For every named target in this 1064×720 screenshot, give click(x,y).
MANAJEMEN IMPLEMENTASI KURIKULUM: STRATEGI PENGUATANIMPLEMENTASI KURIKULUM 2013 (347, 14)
....................
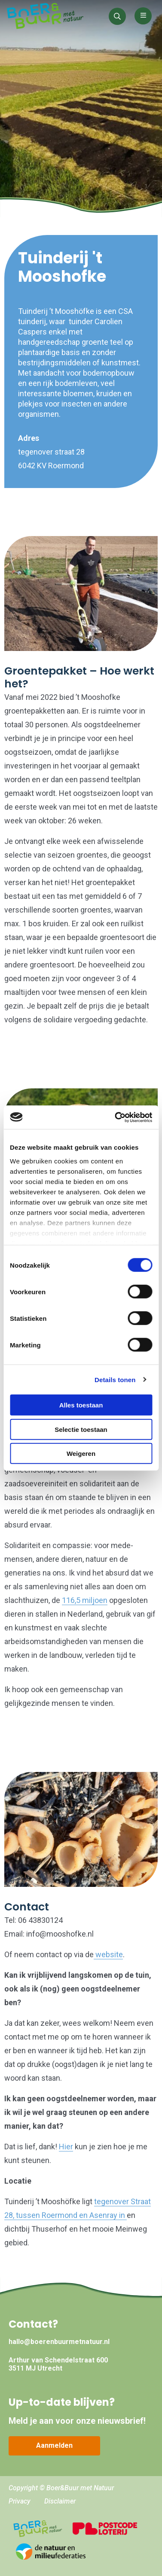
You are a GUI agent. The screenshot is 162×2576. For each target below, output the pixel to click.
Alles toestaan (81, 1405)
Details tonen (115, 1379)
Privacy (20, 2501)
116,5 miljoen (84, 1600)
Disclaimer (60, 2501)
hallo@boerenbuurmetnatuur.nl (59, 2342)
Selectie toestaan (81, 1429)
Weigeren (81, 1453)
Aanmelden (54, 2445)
....................
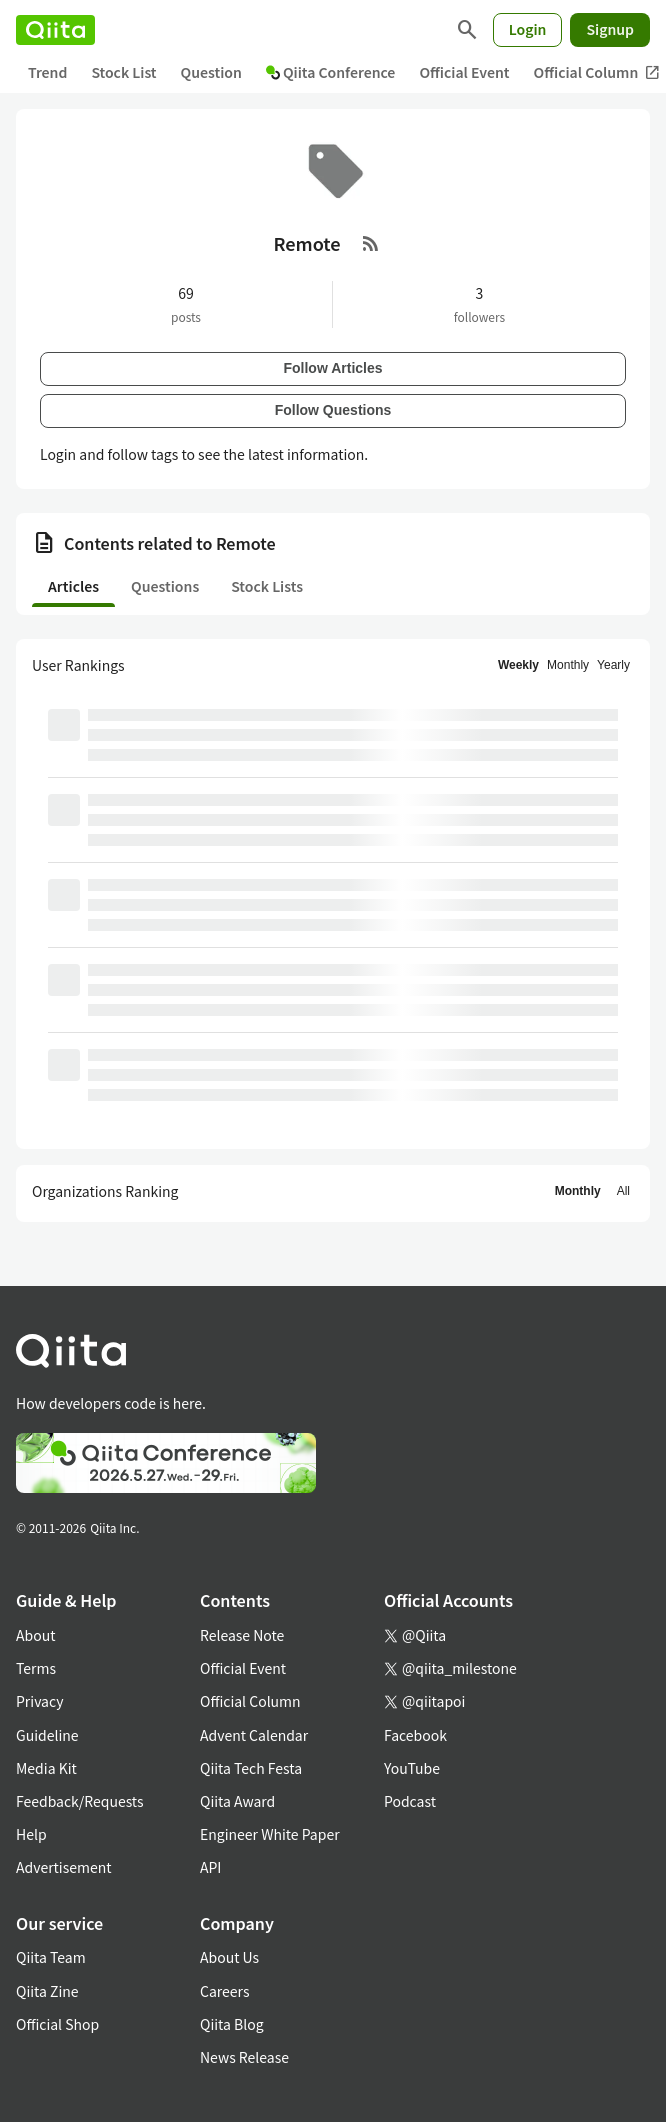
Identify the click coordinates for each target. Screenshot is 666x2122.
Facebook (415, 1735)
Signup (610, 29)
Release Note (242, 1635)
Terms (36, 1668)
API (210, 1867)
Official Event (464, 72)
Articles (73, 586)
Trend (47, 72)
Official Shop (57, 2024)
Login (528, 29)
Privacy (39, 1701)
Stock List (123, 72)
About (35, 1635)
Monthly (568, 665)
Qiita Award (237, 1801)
....................
■ **THE PROBLEM**:
Copy out, unchanged, the stretch of the records from the line containing "For every named" through the line containing "MANAJEMEN IMPLEMENTASI KURIKULUM: STRATEGI".

■ **WRITTEN SOLUTION**:
For every named target in this 1064×720 screenshot, give click(x,y).
MANAJEMEN IMPLEMENTASI KURIKULUM: STRATEGI PENGUATANIMPLEMENTASI KURIKULUM 2013 (347, 14)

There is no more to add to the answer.